Exercise description:
Pull each line with the string "will" from the entries.

(Stored records)

════

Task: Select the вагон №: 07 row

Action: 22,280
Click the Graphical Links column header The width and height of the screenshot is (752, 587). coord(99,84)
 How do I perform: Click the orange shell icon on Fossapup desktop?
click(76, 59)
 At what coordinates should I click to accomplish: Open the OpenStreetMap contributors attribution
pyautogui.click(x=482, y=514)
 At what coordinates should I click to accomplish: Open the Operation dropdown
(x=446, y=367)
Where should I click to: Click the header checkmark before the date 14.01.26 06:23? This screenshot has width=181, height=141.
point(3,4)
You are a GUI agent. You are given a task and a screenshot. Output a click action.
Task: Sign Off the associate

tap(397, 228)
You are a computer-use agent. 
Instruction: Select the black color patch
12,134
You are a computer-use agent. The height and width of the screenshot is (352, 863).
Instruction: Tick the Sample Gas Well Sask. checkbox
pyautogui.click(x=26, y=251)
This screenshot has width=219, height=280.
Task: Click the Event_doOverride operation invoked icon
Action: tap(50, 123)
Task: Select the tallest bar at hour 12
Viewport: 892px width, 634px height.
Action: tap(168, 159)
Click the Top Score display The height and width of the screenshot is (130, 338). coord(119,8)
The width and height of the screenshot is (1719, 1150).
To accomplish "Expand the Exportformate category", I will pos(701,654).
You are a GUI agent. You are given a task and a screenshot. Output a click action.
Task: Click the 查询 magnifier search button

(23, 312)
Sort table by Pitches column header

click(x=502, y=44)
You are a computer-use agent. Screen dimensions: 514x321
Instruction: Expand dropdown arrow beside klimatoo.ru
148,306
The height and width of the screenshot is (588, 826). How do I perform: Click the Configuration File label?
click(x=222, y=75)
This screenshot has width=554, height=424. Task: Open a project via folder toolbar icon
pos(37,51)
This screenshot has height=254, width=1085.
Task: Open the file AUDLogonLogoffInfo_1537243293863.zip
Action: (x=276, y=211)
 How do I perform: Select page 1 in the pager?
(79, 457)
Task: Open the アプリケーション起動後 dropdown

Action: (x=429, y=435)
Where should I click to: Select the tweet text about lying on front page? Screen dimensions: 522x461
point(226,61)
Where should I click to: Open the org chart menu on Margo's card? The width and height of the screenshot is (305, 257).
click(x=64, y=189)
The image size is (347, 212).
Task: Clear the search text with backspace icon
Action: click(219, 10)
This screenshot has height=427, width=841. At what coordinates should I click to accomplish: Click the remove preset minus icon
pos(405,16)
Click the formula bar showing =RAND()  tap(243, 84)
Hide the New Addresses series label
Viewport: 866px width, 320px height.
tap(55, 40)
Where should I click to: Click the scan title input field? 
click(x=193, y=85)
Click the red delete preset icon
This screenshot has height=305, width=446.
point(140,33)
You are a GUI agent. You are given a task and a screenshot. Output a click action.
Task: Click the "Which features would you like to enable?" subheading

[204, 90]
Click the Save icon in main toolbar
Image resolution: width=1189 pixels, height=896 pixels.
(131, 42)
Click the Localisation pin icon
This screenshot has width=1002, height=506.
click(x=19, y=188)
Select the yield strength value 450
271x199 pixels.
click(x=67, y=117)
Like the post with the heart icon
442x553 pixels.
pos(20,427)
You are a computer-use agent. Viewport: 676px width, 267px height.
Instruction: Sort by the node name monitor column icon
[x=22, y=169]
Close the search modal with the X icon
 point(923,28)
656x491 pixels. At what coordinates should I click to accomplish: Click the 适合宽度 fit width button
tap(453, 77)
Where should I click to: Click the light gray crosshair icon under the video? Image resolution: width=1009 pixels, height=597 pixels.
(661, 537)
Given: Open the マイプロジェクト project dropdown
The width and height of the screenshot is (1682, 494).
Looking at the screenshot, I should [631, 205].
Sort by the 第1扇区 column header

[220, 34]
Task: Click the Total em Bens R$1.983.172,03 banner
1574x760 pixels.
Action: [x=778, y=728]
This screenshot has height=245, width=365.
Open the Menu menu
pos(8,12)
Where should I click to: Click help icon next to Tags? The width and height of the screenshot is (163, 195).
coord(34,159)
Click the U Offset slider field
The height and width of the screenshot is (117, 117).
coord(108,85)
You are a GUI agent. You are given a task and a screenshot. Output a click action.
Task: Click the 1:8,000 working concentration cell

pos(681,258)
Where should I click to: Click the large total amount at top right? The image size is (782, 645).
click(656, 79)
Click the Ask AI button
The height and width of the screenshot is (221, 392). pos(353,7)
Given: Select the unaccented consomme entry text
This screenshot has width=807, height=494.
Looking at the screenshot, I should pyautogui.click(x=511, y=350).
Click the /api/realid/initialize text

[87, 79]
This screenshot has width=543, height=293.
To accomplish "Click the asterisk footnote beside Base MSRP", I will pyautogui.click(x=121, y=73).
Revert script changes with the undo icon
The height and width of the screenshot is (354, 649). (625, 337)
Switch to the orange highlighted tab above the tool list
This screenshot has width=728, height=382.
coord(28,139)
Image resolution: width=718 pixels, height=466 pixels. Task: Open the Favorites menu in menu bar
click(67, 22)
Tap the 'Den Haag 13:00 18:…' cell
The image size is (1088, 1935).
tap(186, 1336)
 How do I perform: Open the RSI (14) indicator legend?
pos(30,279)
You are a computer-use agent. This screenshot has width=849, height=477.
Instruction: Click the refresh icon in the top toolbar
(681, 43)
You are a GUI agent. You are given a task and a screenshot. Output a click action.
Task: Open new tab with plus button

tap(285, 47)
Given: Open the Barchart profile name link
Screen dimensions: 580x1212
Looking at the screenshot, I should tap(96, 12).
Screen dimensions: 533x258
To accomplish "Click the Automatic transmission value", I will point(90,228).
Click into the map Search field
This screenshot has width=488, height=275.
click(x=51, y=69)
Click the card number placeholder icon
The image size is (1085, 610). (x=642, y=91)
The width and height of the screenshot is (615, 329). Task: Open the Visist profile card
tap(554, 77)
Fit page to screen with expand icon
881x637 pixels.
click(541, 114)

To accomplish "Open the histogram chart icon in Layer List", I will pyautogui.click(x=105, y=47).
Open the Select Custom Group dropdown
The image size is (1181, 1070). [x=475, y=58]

════

Written answer:
To accomplish "Expand the Exportformate category", I will pos(701,654).
To accomplish "Click the asterisk footnote beside Base MSRP", I will pyautogui.click(x=121, y=73).
To accomplish "Click the Automatic transmission value", I will point(90,228).
To accomplish "Open the histogram chart icon in Layer List", I will pyautogui.click(x=105, y=47).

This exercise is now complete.